- Pitcher
- Born: May 2, 1985 (age 40) Trail, British Columbia
- Bats: RightThrows: Right
- Stats at Baseball Reference

Medals
Men's baseball
Representing Canada
Baseball World Cup
| Bronze medal – third place | 2011 Panama City | Team |
Pan American Games
| Gold medal – first place | 2011 Guadalajara | Team |

= Chris Kissock =

Canadian baseball player (born 1985)

Christopher R. Kissock (born May 2, 1985, in Trail, British Columbia) is a Canadian former professional baseball pitcher who was in the minor league baseball organization of the Philadelphia Phillies of Major League Baseball, but is currently retired from the Winnipeg Goldeyes after being released by the Phillies on August 3, 2012. Kissock has also competed for the Canadian national baseball team.

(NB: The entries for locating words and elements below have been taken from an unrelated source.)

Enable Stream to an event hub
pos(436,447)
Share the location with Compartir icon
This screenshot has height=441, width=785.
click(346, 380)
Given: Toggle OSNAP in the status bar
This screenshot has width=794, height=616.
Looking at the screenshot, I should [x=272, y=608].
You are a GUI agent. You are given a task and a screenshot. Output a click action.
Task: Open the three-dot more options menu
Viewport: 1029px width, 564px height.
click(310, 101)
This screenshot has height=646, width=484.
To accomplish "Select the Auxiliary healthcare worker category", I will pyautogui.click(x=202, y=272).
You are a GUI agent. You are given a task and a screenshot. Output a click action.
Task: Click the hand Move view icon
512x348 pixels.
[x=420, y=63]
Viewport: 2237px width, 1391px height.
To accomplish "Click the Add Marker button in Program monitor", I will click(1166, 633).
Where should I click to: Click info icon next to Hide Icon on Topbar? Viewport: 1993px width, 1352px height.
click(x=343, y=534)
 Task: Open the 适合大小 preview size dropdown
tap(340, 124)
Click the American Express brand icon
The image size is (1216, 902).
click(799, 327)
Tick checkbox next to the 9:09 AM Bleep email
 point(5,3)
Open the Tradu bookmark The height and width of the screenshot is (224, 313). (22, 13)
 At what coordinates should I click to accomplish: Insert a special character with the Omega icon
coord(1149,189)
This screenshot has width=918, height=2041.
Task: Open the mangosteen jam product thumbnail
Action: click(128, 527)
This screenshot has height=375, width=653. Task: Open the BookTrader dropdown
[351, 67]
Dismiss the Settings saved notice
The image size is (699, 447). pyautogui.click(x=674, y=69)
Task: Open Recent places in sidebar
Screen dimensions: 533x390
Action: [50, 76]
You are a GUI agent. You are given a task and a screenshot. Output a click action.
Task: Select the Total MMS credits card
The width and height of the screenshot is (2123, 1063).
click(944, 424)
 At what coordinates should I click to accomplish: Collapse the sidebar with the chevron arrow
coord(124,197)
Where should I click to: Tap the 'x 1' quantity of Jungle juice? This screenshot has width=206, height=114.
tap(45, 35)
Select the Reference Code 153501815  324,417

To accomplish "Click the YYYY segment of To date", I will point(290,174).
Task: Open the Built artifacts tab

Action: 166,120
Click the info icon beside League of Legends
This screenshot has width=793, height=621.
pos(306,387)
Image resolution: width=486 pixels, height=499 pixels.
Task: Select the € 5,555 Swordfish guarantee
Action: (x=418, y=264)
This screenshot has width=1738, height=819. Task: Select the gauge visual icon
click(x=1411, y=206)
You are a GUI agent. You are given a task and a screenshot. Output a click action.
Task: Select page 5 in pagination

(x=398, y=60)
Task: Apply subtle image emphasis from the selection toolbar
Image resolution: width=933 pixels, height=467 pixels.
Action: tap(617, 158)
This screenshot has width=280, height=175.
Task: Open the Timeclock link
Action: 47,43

Kissock attended J. Lloyd Crowe Secondary School and Lewis–Clark State College. He was drafted by the Philadelphia Phillies in the 9th round (293rd overall) of the 2007 Major League Baseball draft.

Kissock has played for the Canadian national baseball team. In 2011, he participated in the 2011 Baseball World Cup, winning the bronze medal, and the Pan American Games, winning the gold medal.